Exercise objective – Write out nothing but the lines from the one containing "Select the owners' equity Total answer box" through the last line below, both included, and without the pictures.

=== Information supplied ===

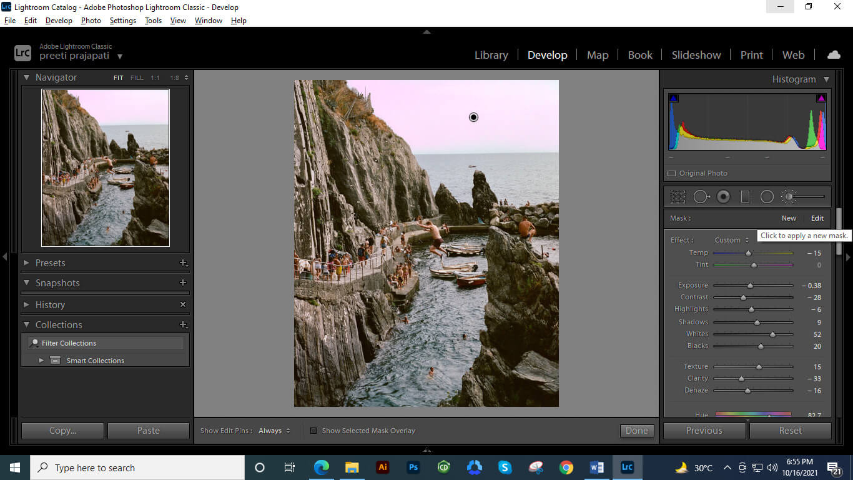Toggle the Filter Collections search bar
853x480 pixels.
click(35, 343)

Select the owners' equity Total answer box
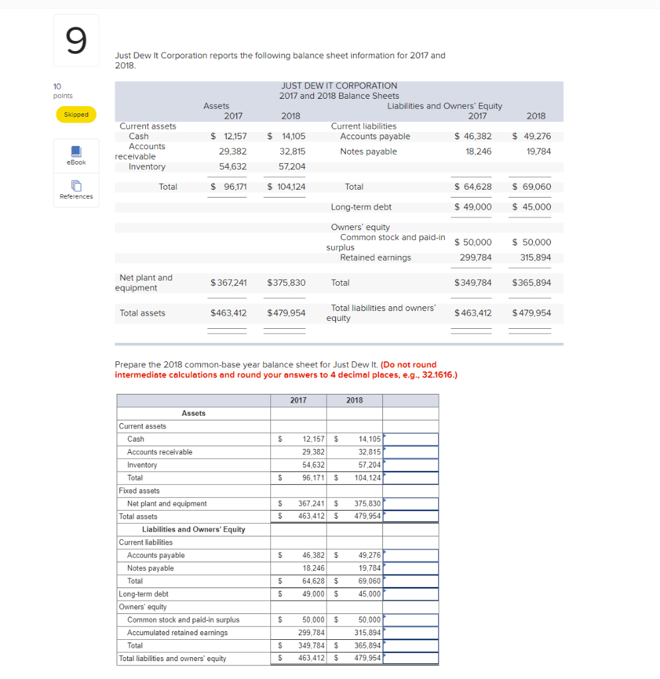[x=411, y=645]
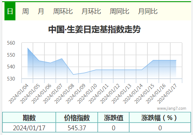The width and height of the screenshot is (193, 135).
Task: Click the 2024/01/04 data point on chart
Action: [x=28, y=48]
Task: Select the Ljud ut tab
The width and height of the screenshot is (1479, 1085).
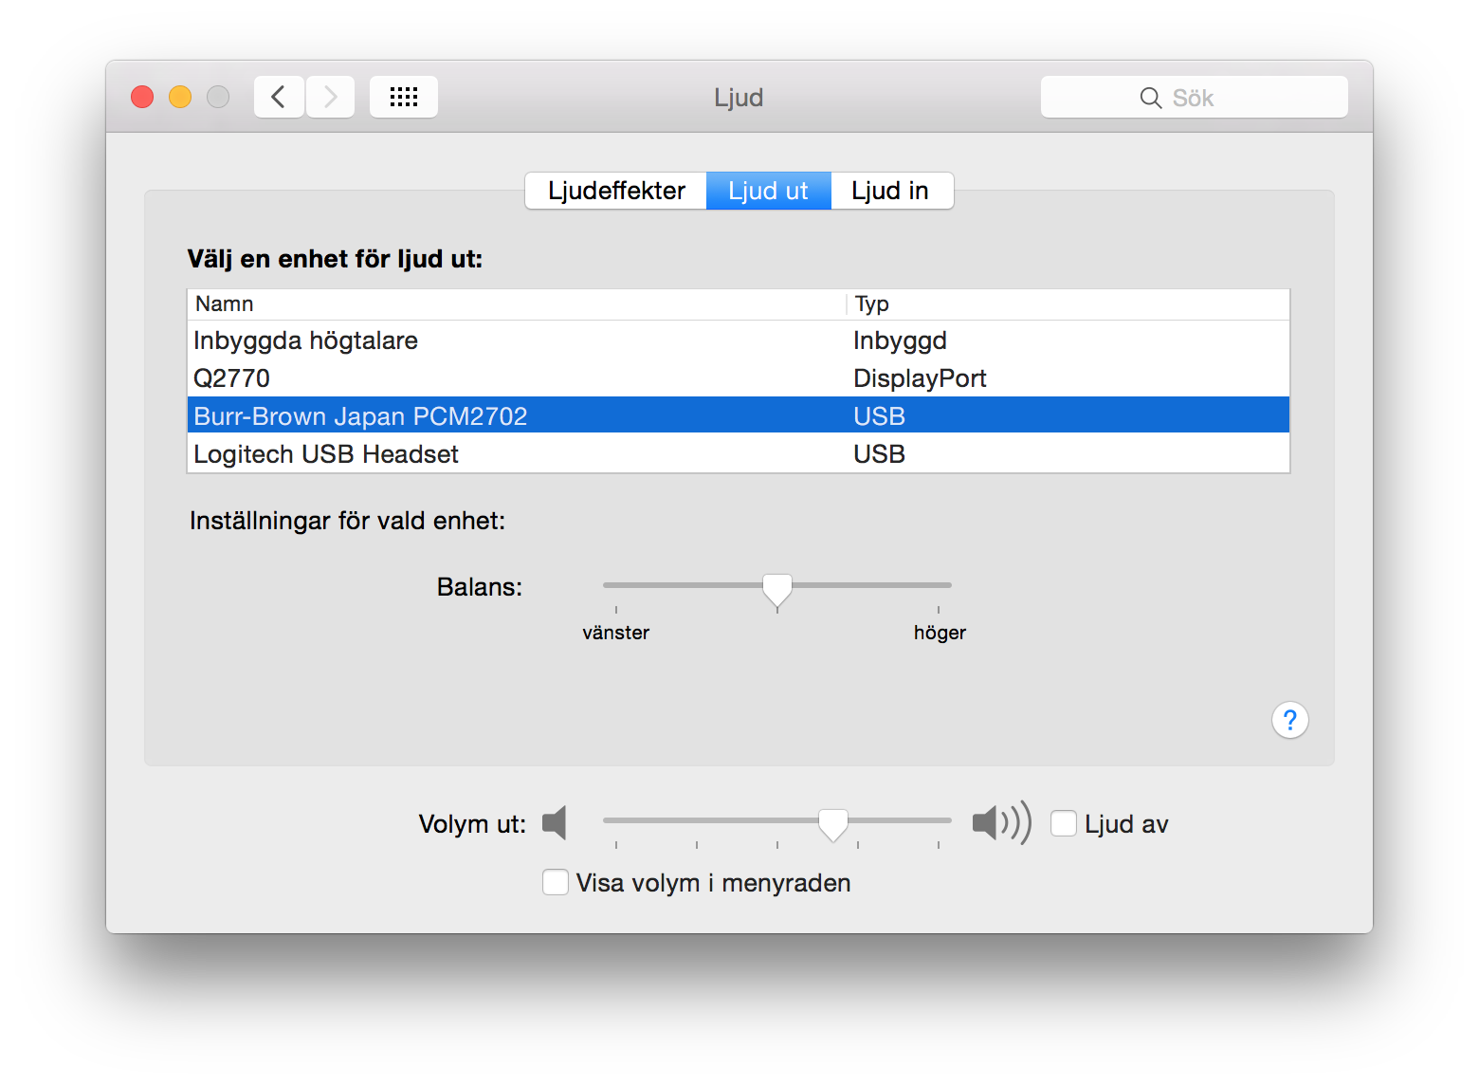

===

Expected output –
Select the owners' equity Total answer box
[x=411, y=645]
The width and height of the screenshot is (193, 135).
Task: Click the 2024/01/04 data point on chart
Action: [x=28, y=48]
Task: Select the Ljud ut tab
The width and height of the screenshot is (1479, 1085).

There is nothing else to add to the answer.